The experimental environment is as follows:
System: Ubuntu 18.04.6 LTS
CPU: Intel(R) Core™ i5-12400
I have tried it on the following code:
import tensorflow as tf
import timeit
@tf.function(jit_compile=True)
def model_fn(x, y, z):
return tf.reduce_sum(x + y * z)
def model_fn1(x, y, z):
return tf.reduce_sum(x + y * z)
x=tf.random.uniform([100,100])
y=tf.random.uniform([100,100])
z=tf.random.uniform([100,100])
result1=model_fn1(x,y,z)
print ("NoXLA execution:", timeit.timeit(lambda: model_fn1(x,y,z), number=1000), "seconds")
result2=model_fn(x,y,z)
print ("XLA execution:", timeit.timeit(lambda: model_fn(x,y,z), number=1000), "seconds")
I tried different sizes of matrix. The experimental data are as follows:
The runtime state is as follows:
100*100 :
2023-03-13 20:30:53.104299: I tensorflow/core/platform/cpu_feature_guard.cc:193] This TensorFlow binary is optimized with oneAPI Deep Neural Network Library (oneDNN) to use the following CPU instructions in performance-critical operations: AVX2 AVX_VNNI FMA
To enable them in other operations, rebuild TensorFlow with the appropriate compiler flags.
2023-03-13 20:30:53.184350: I tensorflow/core/util/port.cc:104] oneDNN custom operations are on. You may see slightly different numerical results due to floating-point round-off errors from different computation orders. To turn them off, set the environment variable `TF_ENABLE_ONEDNN_OPTS=0`.

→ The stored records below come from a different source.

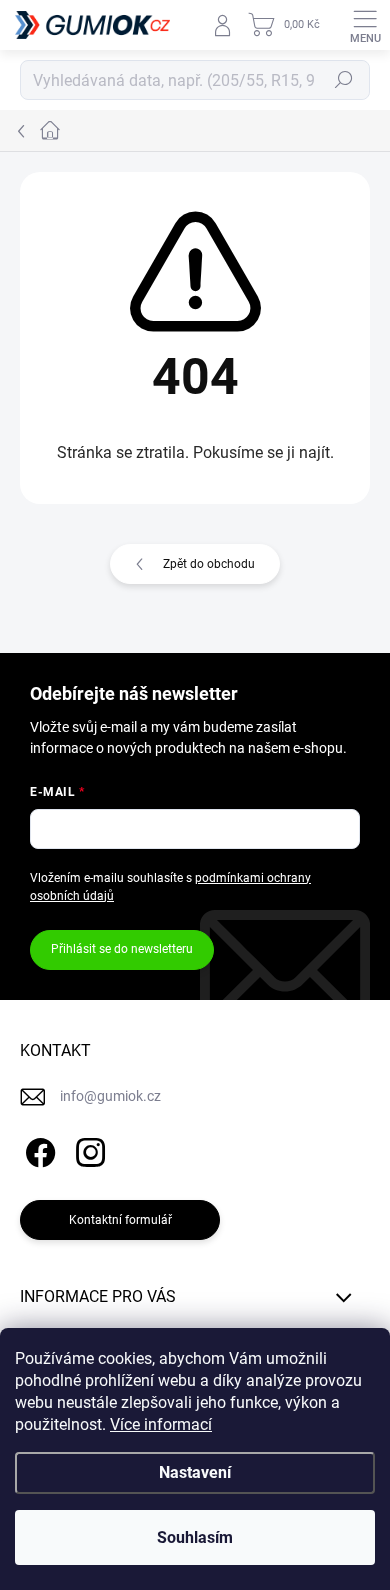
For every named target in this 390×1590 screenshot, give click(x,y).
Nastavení (195, 1472)
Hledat (344, 80)
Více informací (161, 1424)
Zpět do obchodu (209, 564)
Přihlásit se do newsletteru (122, 949)
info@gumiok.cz (110, 1096)
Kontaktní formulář (120, 1220)
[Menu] (365, 25)
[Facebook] (37, 1149)
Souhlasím (195, 1537)
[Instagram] (87, 1149)
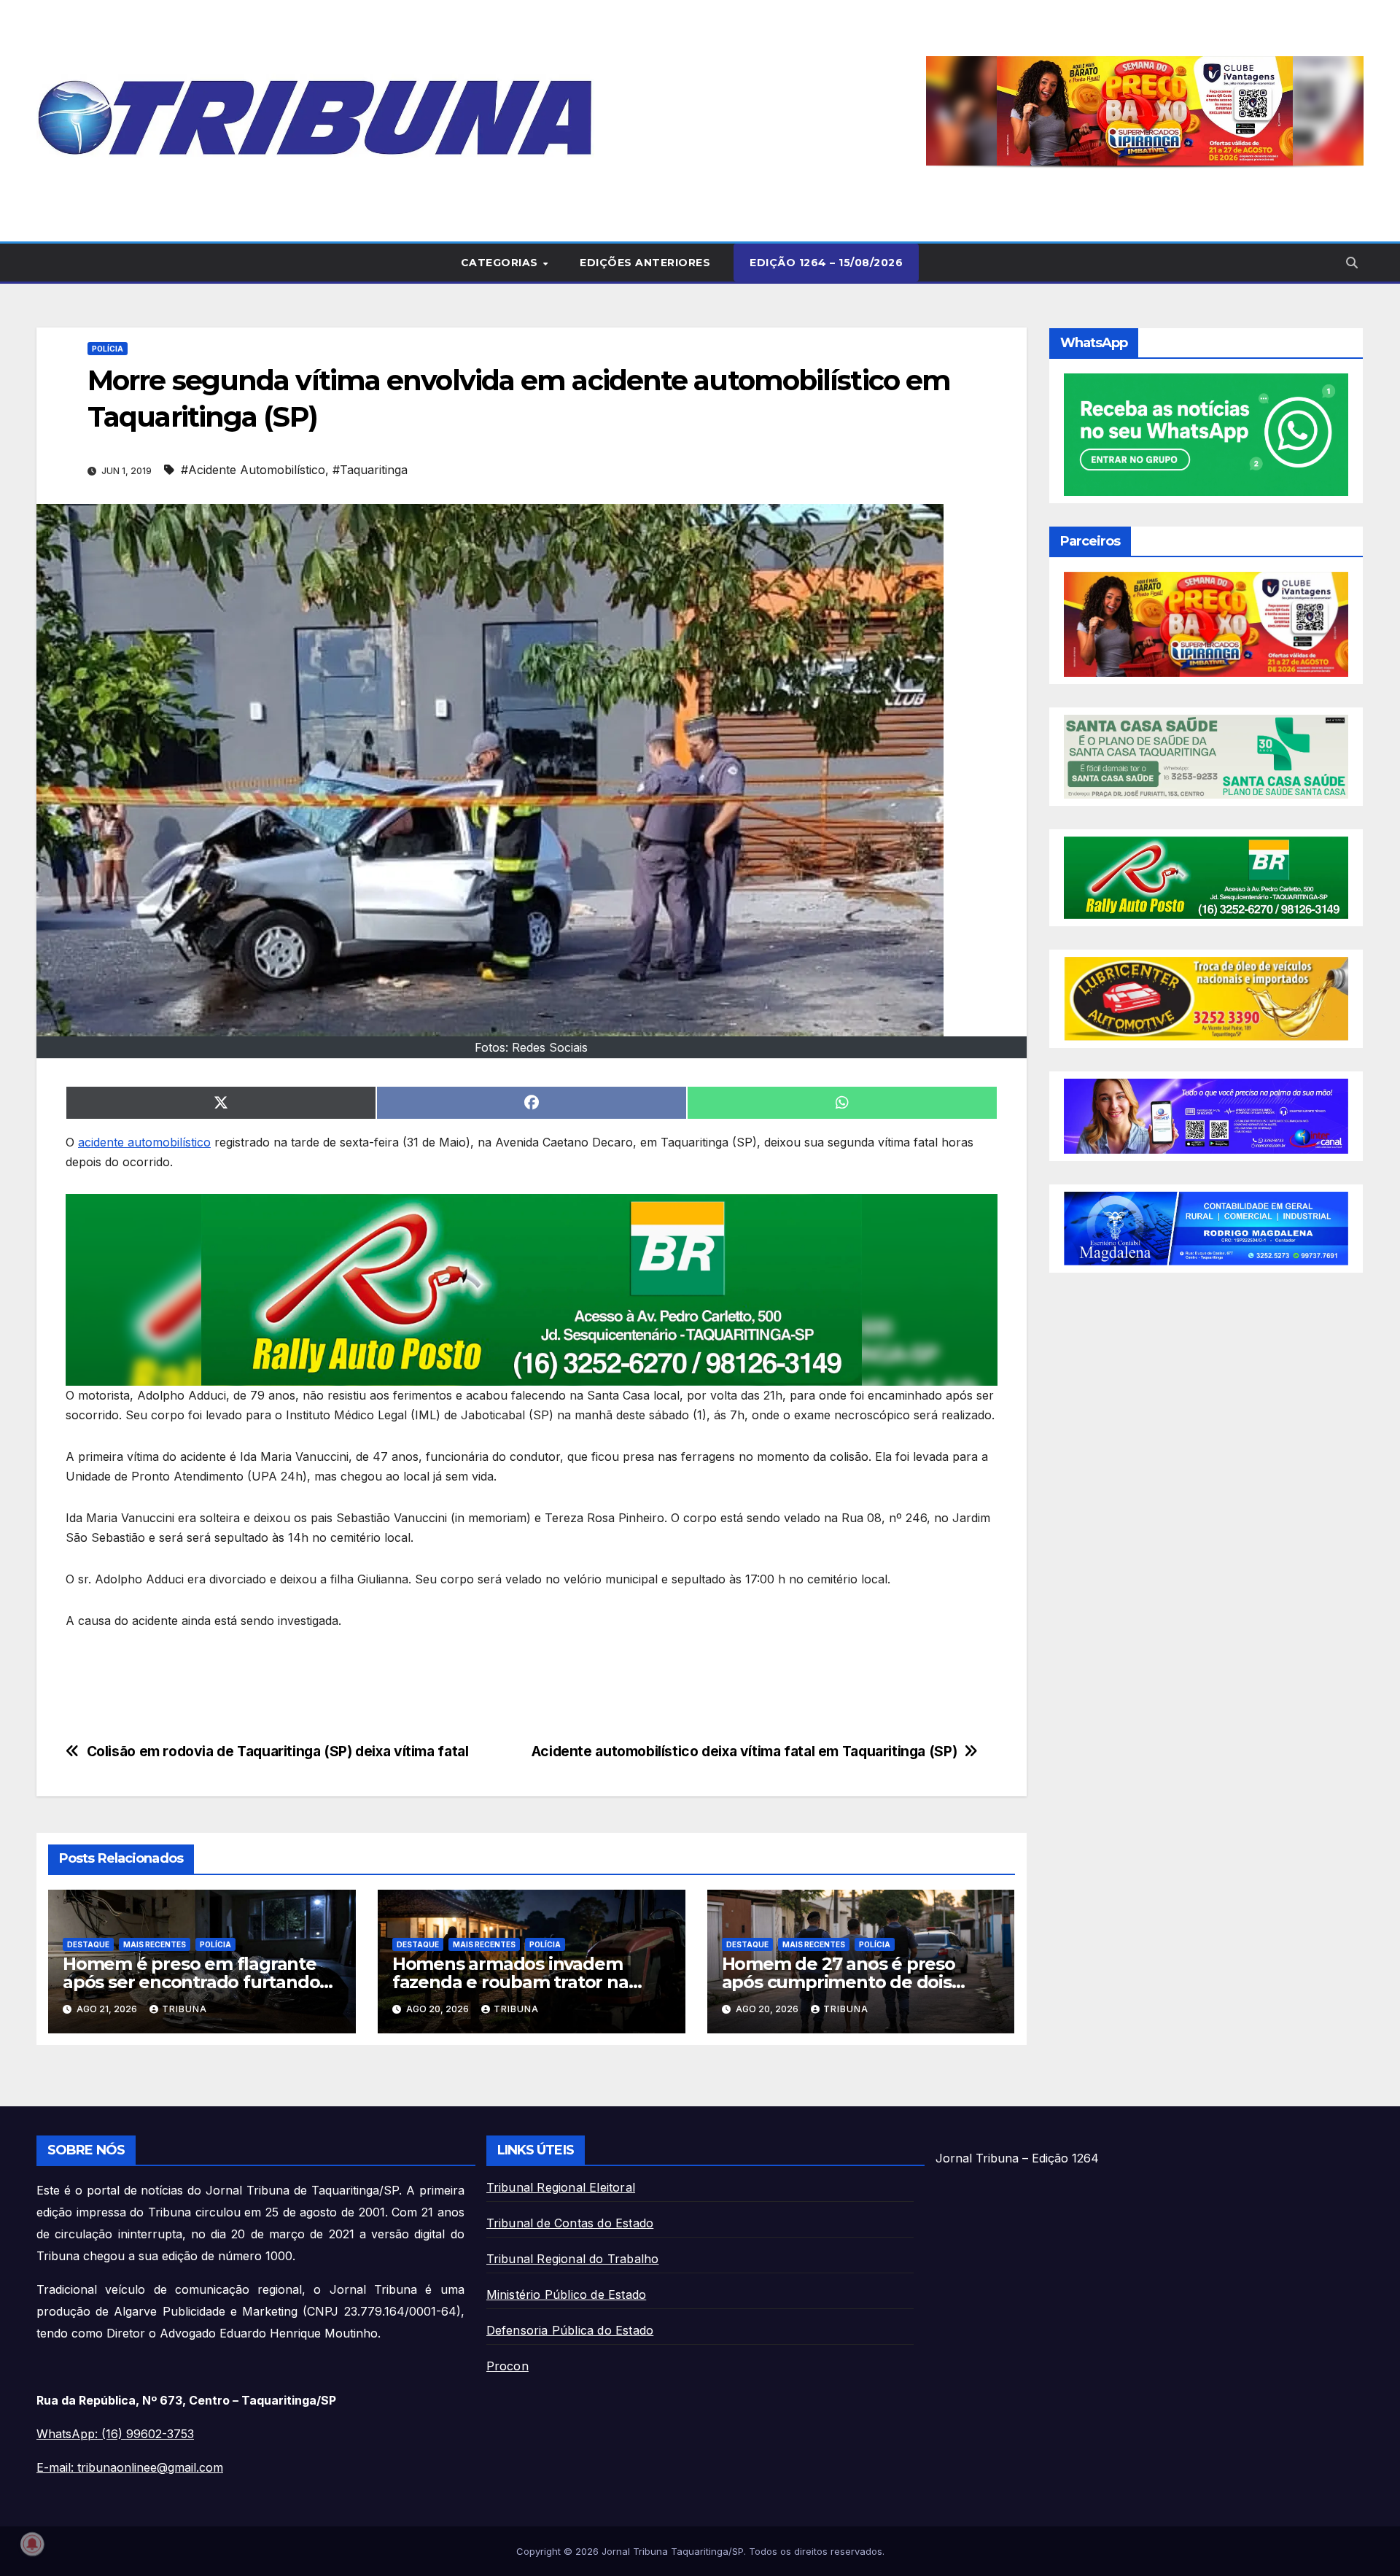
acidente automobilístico (144, 1142)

2023-03-13 20:30:53.186470: W tensorflow/compiler/xla/stream_executor/platform/default/dso_loader.cc:64] Could not load dynamic library 'libcudart.so.11.0'; dlerror: libcudart.so.11.0: cannot open shared object file: No such file or directory
2023-03-13 20:30:53.186482: I tensorflow/compiler/xla/stream_executor/cuda/cudart_stub.cc:29] Ignore above cudart dlerror if you do not have a GPU set up on your machine.

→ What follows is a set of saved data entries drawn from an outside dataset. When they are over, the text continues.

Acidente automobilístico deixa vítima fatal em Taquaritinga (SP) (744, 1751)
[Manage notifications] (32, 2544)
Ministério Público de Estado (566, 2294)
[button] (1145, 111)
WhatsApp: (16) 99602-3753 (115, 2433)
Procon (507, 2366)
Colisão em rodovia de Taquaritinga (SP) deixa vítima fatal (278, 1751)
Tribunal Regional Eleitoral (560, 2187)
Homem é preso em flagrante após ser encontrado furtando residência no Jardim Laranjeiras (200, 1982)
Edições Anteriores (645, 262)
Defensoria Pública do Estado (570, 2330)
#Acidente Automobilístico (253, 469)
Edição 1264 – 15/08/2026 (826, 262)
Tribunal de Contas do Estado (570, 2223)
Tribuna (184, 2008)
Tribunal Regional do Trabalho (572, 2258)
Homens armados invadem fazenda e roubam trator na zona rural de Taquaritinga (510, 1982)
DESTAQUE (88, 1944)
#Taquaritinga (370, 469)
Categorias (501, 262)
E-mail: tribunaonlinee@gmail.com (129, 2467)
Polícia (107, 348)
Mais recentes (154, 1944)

2023-03-13 20:30:53.569076: W tensorflow/compiler/xla/stream_executor/platform/default/dso_loader.cc:64] Could not load dynamic library 'libnvinfer.so.7'; dlerror: libnvinfer.so.7: cannot open shared object file: No such file or directory
2023-03-13 20:30:53.569117: W tensorflow/compiler/xla/stream_executor/platform/default/dso_loader.cc:64] Could not load dynamic library 'libnvinfer_plugin.so.7'; dlerror: libnvinfer_plugin.so.7: cannot open shared object file: No such file or directory
2023-03-13 20:30:53.569121: W tensorflow/compiler/tf2tensorrt/utils/py_utils.cc:38] TF-TRT Warning: Cannot dlopen some TensorRT libraries. If you would like to use Nvidia GPU with TensorRT, please make sure the missing libraries mentioned above are installed properly.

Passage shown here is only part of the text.